>> start Records supplied

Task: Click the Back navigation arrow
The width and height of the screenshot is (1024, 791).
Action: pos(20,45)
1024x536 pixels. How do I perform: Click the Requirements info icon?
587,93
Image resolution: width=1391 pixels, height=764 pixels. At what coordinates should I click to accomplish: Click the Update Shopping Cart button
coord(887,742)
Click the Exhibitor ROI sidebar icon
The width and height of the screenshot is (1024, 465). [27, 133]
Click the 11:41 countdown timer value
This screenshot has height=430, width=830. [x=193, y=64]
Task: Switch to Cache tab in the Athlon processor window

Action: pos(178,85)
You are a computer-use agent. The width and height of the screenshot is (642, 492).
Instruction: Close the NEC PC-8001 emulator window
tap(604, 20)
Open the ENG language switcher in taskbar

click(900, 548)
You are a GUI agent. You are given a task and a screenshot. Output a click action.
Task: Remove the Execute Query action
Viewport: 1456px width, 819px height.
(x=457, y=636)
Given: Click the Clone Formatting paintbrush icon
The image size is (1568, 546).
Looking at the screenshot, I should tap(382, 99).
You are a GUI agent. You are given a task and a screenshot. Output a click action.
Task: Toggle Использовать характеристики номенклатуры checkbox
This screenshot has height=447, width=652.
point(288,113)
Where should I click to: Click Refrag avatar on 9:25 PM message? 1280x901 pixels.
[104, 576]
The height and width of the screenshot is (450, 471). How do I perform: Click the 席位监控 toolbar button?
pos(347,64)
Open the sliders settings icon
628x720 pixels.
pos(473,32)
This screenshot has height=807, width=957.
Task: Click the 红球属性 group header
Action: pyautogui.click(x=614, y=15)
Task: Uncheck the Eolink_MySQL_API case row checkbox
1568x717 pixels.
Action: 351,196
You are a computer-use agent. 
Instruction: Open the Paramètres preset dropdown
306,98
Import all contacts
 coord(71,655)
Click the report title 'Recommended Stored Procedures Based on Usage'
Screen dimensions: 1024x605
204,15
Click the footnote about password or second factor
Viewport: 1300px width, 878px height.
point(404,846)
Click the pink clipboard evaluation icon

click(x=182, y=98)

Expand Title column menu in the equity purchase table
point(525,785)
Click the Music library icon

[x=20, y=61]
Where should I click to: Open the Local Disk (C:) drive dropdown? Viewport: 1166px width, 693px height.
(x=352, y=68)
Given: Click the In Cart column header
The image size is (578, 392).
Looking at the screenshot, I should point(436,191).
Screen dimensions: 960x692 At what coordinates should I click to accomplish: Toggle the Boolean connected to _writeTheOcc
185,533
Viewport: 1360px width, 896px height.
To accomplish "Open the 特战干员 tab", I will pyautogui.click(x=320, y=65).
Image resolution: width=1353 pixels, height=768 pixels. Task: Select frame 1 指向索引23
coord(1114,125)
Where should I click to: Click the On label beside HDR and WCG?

>> end Records supplied

Copy out every line of the listing above, word for word.

Task: Click the Back navigation arrow
The width and height of the screenshot is (1024, 791).
Action: pos(20,45)
1024x536 pixels. How do I perform: Click the Requirements info icon?
587,93
Image resolution: width=1391 pixels, height=764 pixels. At what coordinates should I click to accomplish: Click the Update Shopping Cart button
coord(887,742)
Click the Exhibitor ROI sidebar icon
The width and height of the screenshot is (1024, 465). [27, 133]
Click the 11:41 countdown timer value
This screenshot has height=430, width=830. [x=193, y=64]
Task: Switch to Cache tab in the Athlon processor window

Action: pos(178,85)
You are a computer-use agent. The width and height of the screenshot is (642, 492).
Instruction: Close the NEC PC-8001 emulator window
tap(604, 20)
Open the ENG language switcher in taskbar

click(900, 548)
You are a GUI agent. You are given a task and a screenshot. Output a click action.
Task: Remove the Execute Query action
Viewport: 1456px width, 819px height.
(x=457, y=636)
Given: Click the Clone Formatting paintbrush icon
The image size is (1568, 546).
Looking at the screenshot, I should tap(382, 99).
You are a GUI agent. You are given a task and a screenshot. Output a click action.
Task: Toggle Использовать характеристики номенклатуры checkbox
This screenshot has height=447, width=652.
point(288,113)
Where should I click to: Click Refrag avatar on 9:25 PM message? 1280x901 pixels.
[104, 576]
The height and width of the screenshot is (450, 471). How do I perform: Click the 席位监控 toolbar button?
pos(347,64)
Open the sliders settings icon
628x720 pixels.
pos(473,32)
This screenshot has height=807, width=957.
Task: Click the 红球属性 group header
Action: pyautogui.click(x=614, y=15)
Task: Uncheck the Eolink_MySQL_API case row checkbox
1568x717 pixels.
Action: 351,196
You are a computer-use agent. 
Instruction: Open the Paramètres preset dropdown
306,98
Import all contacts
 coord(71,655)
Click the report title 'Recommended Stored Procedures Based on Usage'
Screen dimensions: 1024x605
204,15
Click the footnote about password or second factor
Viewport: 1300px width, 878px height.
point(404,846)
Click the pink clipboard evaluation icon

click(x=182, y=98)

Expand Title column menu in the equity purchase table
point(525,785)
Click the Music library icon

[x=20, y=61]
Where should I click to: Open the Local Disk (C:) drive dropdown? Viewport: 1166px width, 693px height.
(x=352, y=68)
Given: Click the In Cart column header
The image size is (578, 392).
Looking at the screenshot, I should point(436,191).
Screen dimensions: 960x692 At what coordinates should I click to accomplish: Toggle the Boolean connected to _writeTheOcc
185,533
Viewport: 1360px width, 896px height.
To accomplish "Open the 特战干员 tab", I will pyautogui.click(x=320, y=65).
Image resolution: width=1353 pixels, height=768 pixels. Task: Select frame 1 指向索引23
coord(1114,125)
Where should I click to: Click the On label beside HDR and WCG?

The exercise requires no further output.